INSTRUCTIONS TO FOLLOW: Using the article on hiring an editor, decide whether each statement agrees with it, answering yes or no and quoting the words that settle it. 1. A good content editor should cost roughly 2 to 6 cents per word. 2. It is common to find one editor who handles copy, line, and content editing. 3. If you want careful reading, you should avoid an editor who edits more than three books a month.

Helping you with the business of being an artist

Hiring an Editor: What To Look For

After self-editing your writing it is time to begin looking for an editor. It is important to choose the right editor for your style because the final state of your writing is going to be put into their hands. Working with the wrong editor is not only a costly mistake, but can lead to heartbreak when you do not feel good about the final result of your book. The right editor’s advice should help you achieve the true voice and story you hoped for. So if you’re ready to hire and work with an editor you should consider the following evaluation topics and points.

Types of Editors

Copy– fact checking, novel readability, smooth and consistent

Line– punctuation, verb tense, grammar, spelling

Content– big picture, plot holes, wandering timelines, lagging pace

You can usually find someone that does both copy and line editing, however, it is rare to find someone who does all three. This is why you should try to find an actual content editor, before hiring a copy or line editor. Content editors will help improve your story as a whole and make sure that it flows properly, which is extremely important in writing and especially in book writing.

Look for Someone with Experience

Choose a skilled and qualified editor, do not just choose someone who has a degree in English or Writing. These individuals do not have the academic credentials or experience that a qualified book editor will have. You can ask an editor the following questions to get a better idea about their experience.

  • What types of books have you edited (fiction, nonfiction, etc.)?
  • What is your writing and editing background?
  • What are your major editing accomplishments?
  • What is unique about your editing process?
  • What types of books do you enjoy working with?
  • Prior to signing a contract, can you edit one chapter?
  • What makes you a good fit for my manuscript?

Find Out Which Publishers the Editor Works With 

Every editor you consider working with should have a list of books they have edited and publishers they have worked with. Make sure to look into what types of books they have edited. Are these books self-published? If so, there is nothing wrong with self-published books, however, it is a red flag if they have never edited with a publishing company. To earn the official title of an editor you must earn it through three years of experience with a publishing company. Anyone else may be considered a freelance editor and will most likely not help you as much as an official editor could.

Ask How Many Authors the Editor Typically Works for in a Given Month

Editing is extremely time consuming, so if you want an editor who will carefully read your writing, do not hire someone who edits more than three books a month. Any more than that and they don’t have sufficient time to be thoughtful during their editing process.

Ask for the Editor’s Fee Schedule 

If their rate is too low it may mean inexperience. If it too high they may have many customers or best sellers, and are able to charge more because people can rely on their service. However, it is not uncommon to find an experienced editor at a standard reasonable rate. Don’t be afraid to ask for references and speak to their other or previous clients about  specific editors’ rates and how they match up to their services. For a good content editor you should be paying around 2 to 6 cents per word. Check out this chart containing editors rates

Have Beta Readers

If you ever disagree with an editor it is important to have beta readers. This is because they can give you a good idea about how to handle comments from your editor. If your editor comments something you do not agree with then see what the beta readers said. If they mention the same issues, concerns, or changes, as the editor did, then you may want to listen to that advice. If they did not touch on the the issues the editor pointed out, and you are unsure whether or not to listen to the editor, the best thing to do is sit down with the editor and discuss why they made that change. See if you can get more of an understanding to settle your disagreement. The goal of an experienced editor is to help you write the best book possible. Comments are based on their experience and should not be seen as a personal attack on your writing.

LISTING:

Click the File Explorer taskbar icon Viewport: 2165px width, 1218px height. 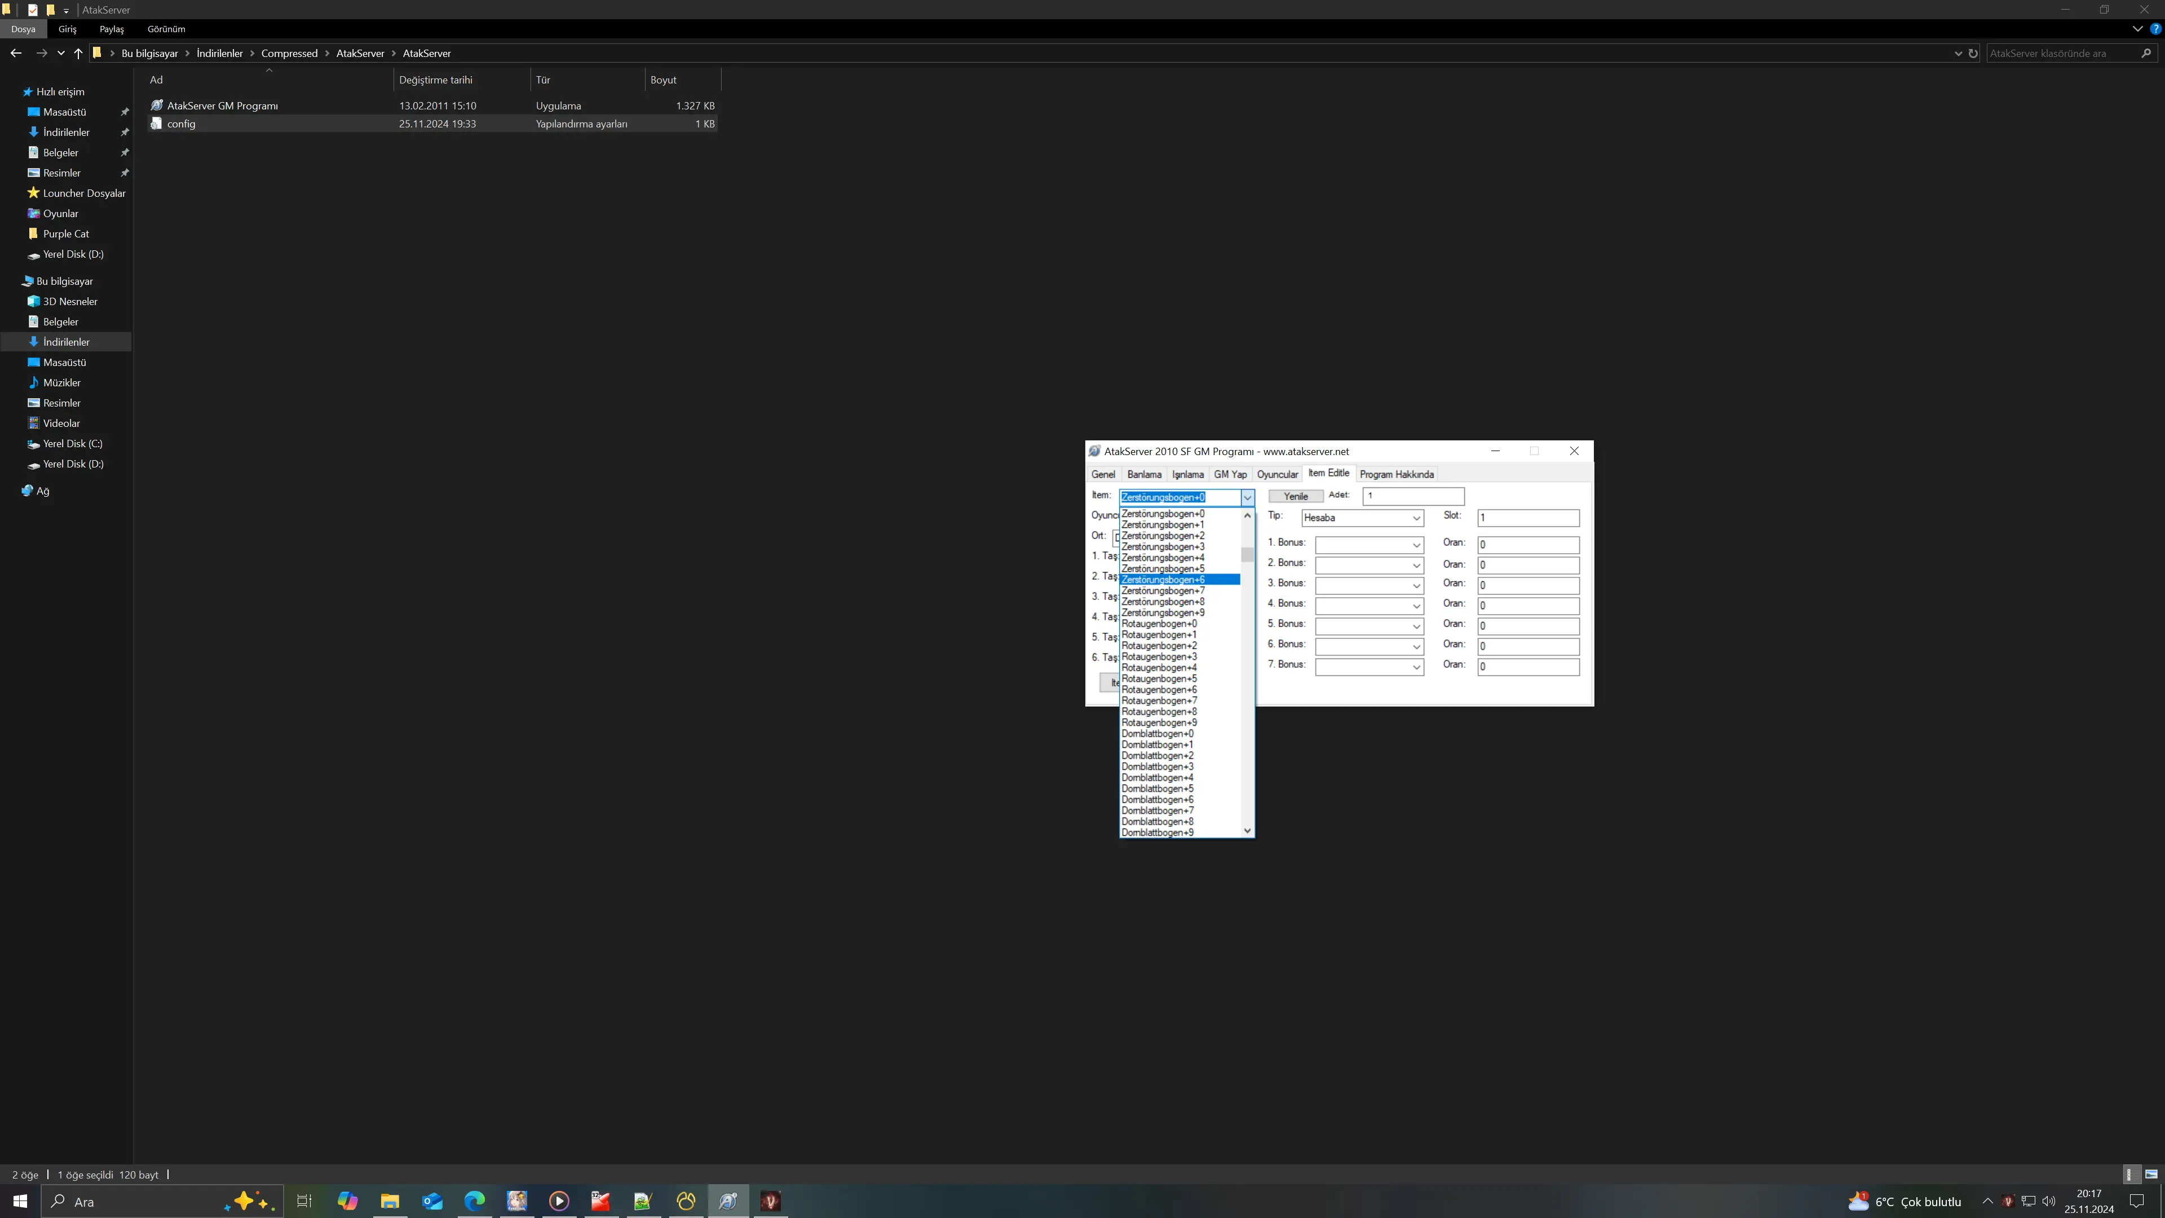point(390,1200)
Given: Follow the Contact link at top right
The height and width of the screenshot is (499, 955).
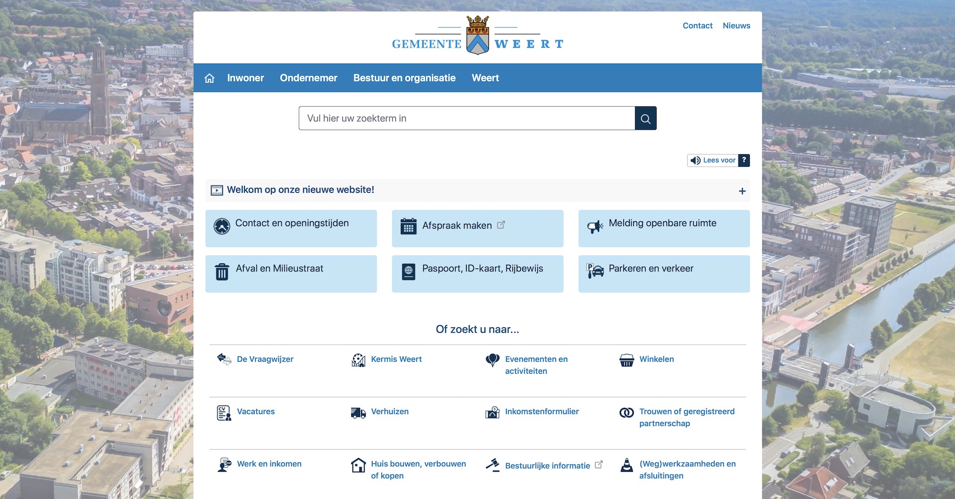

==

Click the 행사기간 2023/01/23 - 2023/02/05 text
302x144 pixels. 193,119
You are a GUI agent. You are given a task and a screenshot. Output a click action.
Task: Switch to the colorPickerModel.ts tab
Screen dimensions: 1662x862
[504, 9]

SOLUTION TO THIS PROBLEM:
1. Yes: "For a good content editor you should be paying around 2 to 6 cents per word."
2. No: "it is rare to find someone who does all three."
3. Yes: "do not hire someone who edits more than three books a month."